There will be no fixes to the government’s highly controversial encryption powers this year with a committee report on the legislation now more than two months delayed.
It has been two years since the Assistance and Access Act was passed by Parliament with bipartisan support. The new law hands powers to law enforcement and agencies to compel tech companies to provide access to encrypted data.
The new powers have been widely criticised as undermining encryption in general and damaging for the local tech sector specifically.
There have been plans for a series of amendments to the legislation for more than a year, but it appears this will not happen until February next year at the earliest.
The Parliamentary Joint Committee on Intelligence and Security (PJCIS), which has already delivered two reports on the encryption bill, has been conducting an inquiry into the Assistance and Access Act since April 2019 and had been due to report back in mid-2020.
This was delayed, with the PJCIS given a new deadline of 30 September. But two months later, the committee is still yet to hand its report to government, which is waiting on its recommendations to move any potential amendments to the encryption legislation.
With Parliament rising for the last time of the year at the end of next week, there now won’t be any changes made to the encryption powers this year.
“The timing of PJCIS reports is a matter for the committee. The government will consider the PJCIS recommendations when they are released, and respond in due course,” a spokesperson for the Department of Home Affairs told InnovationAus.
This is despite the Independent National Security Legislation Monitor (INSLM) having made a series of recommendations for amendments to the encryption bill at the end of June. The INSLM is meant to inform the PJCIS report to be handed to government.
The INSLM opted to not call for repeal of the act entirely, instead recommending that the power to issue and authorise anti-encryption notices be taken away from agency heads and the government and handed to a new judicial oversight body.
The INSLM report also called for a new definition of “systemic weakness” and for “systemic vulnerability” to be removed from the bill entirely.
The recommendations have received wide support, with the likes of tech giant Atlassian and the Law Council of Australia calling on the government to adopt them.
Under the Telecommunications (Interception and Access) Act 1979, the PJCIS must have completed its review by 30 September 2020. InnovationAus understands the PJCIS has finished the review component of the inquiry and is currently still working on its final report.
Deakin University senior lecturer Dr Monique Mann said the delay in improving the Assistance and Access act is troubling, especially when coupled with a delay to another PJCIS inquiry into a potential data-sharing deal with the US.
“In combination with the delay on [that] front, it’s concerning because recommendations have been made by the INSLM that won’t be actioned this year, and we’re not sure of the timeline. All these concerns have mirrored recommendations that have been raised for a number of years,” Dr Mann told InnovationAus.

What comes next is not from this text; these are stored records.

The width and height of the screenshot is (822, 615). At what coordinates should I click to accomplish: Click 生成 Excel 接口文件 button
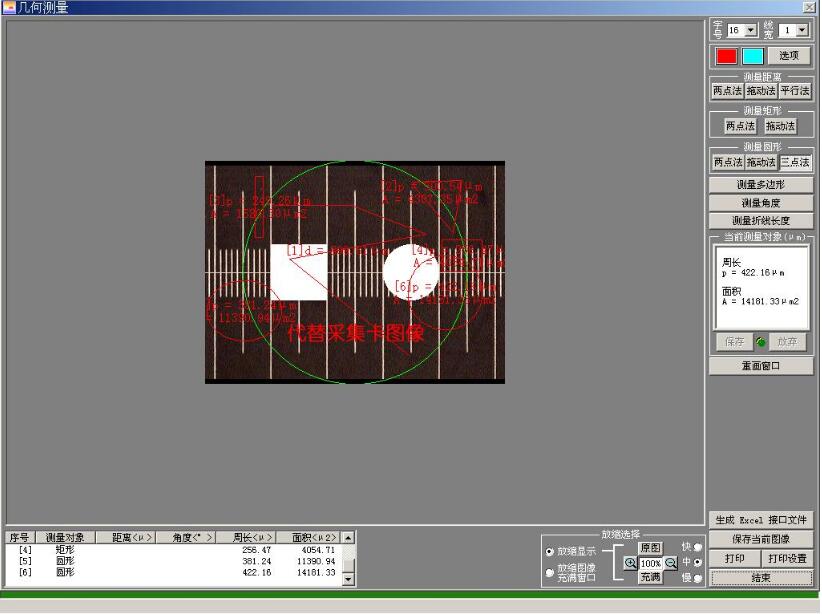pyautogui.click(x=761, y=520)
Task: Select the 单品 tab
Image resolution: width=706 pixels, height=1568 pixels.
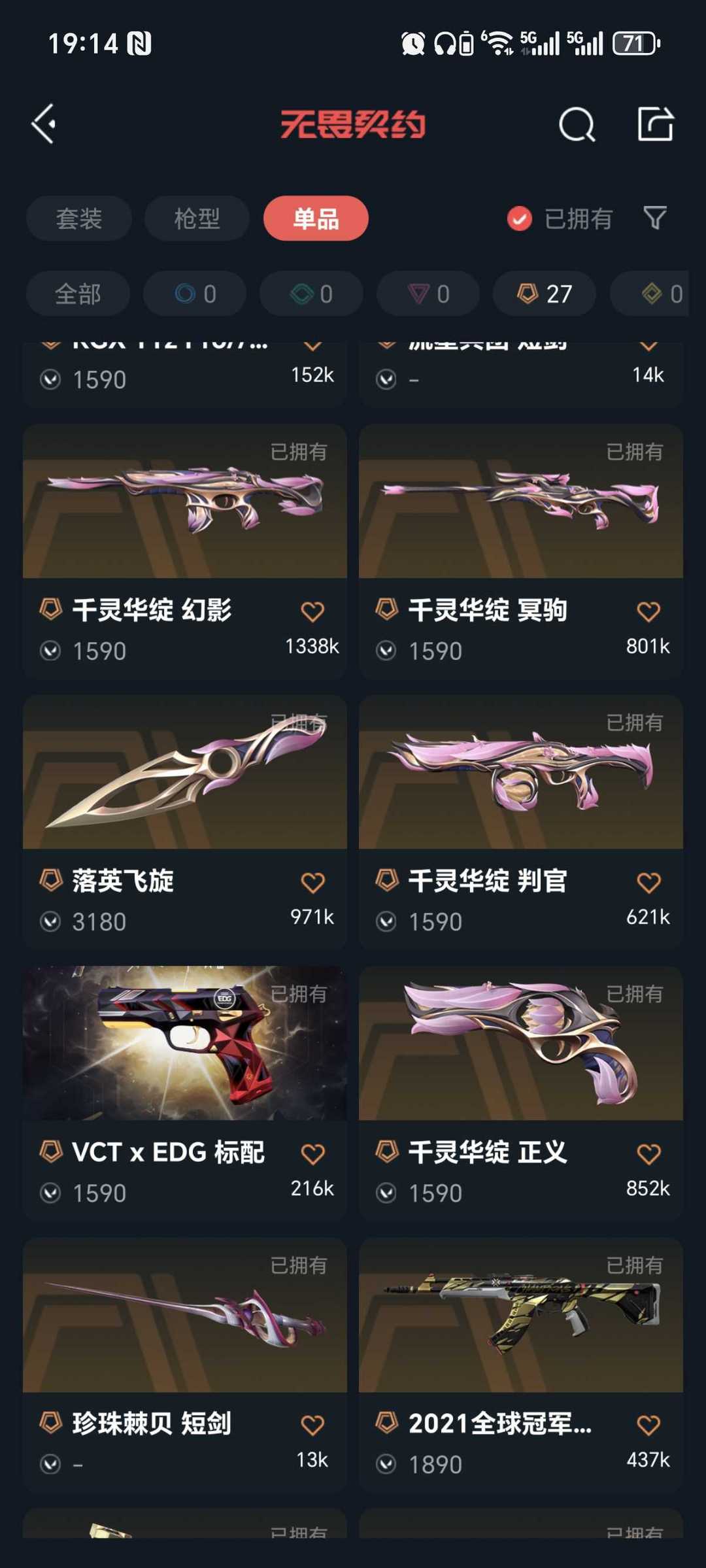Action: pos(316,218)
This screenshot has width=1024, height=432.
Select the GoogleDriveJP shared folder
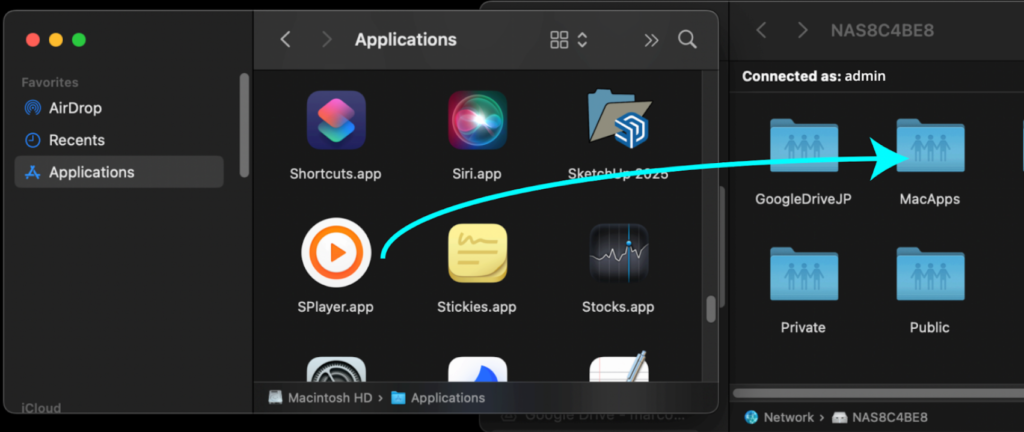pos(803,147)
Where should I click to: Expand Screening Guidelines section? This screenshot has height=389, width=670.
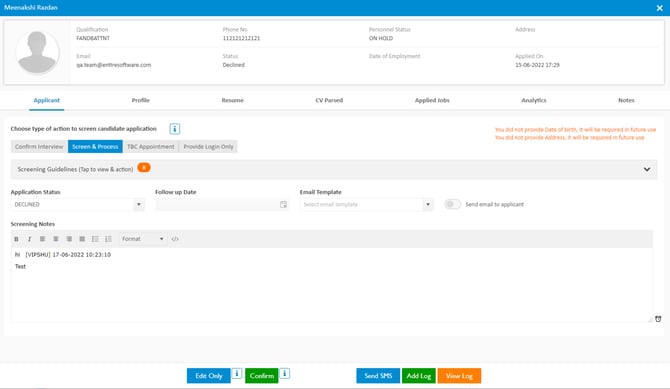(647, 169)
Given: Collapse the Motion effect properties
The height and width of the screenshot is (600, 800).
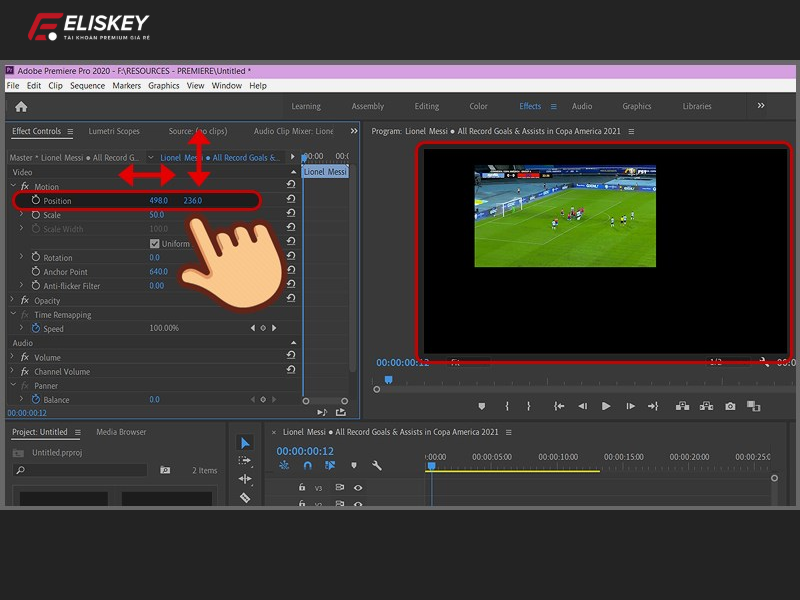Looking at the screenshot, I should 12,187.
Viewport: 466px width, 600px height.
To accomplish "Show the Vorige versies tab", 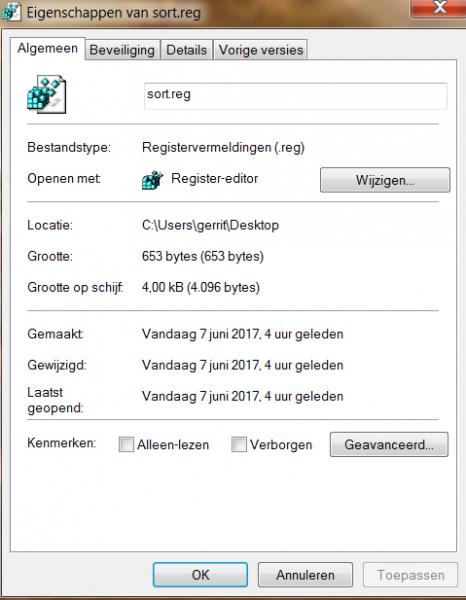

“These ongoing delays to actually ensuring there are some protections in place, such as judicial authorisation, is just an ongoing farcical situation, particularly given the ongoing exercise of these powers by government and law enforcement.”

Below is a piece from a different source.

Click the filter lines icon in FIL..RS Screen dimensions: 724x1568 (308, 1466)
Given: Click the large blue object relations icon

The PJCIS is currently inquiring into the International Production Orders legislation, which would allow Australia to enter into a CLOUD Act data-sharing deal with the US. That inquiry was launched in March, with plans to report back by midway through the year and for the legislation to be passed during the Winter sitting of Parliament.
But the committee is still yet to report back on that legislation too, with no deadline listed on the inquiry homepage.
In a submission to the PJCIS encryption inquiry, the Australian Federal Police revealed that law enforcement is still yet to use the coercive powers in the bill which require tech companies to provide access to encrypted data and build new means to do so, instead relying on notices merely asking for assistance.
This led the federal Opposition to question why these powers are needed at all, and why it agreed to pass them in a rush in late 2018.
Labor earlier this year attempted to move a number of amendments to “repair” the Assistance and Access act, including through the introduction of judicial oversight. These were rejected by the government, with the Coalition saying it would wait for the delayed PJCIS report, and that Labor was attempting to “circumvent” this inquiry.
Atlassian also told the PJCIS that the powers had damaged the growth of the Australian tech sector and could hamer its recovery from the COVID-19 pandemic.
“The continued viability and growth of technology, innovation and manufacturing in Australia will in large part be based on the actual and perceived security of the technologies that underpin the digital economy and its ecosystem,” the company told the PJCIS.
“Atlassian is concerned that the effect of the Act has been to erode trust in Australian technology providers and therefore limit the ability of Australian technology providers to compete internationally, through both their actual and perceived ability to protect their customers, data and systems from being compromised through weakened security”.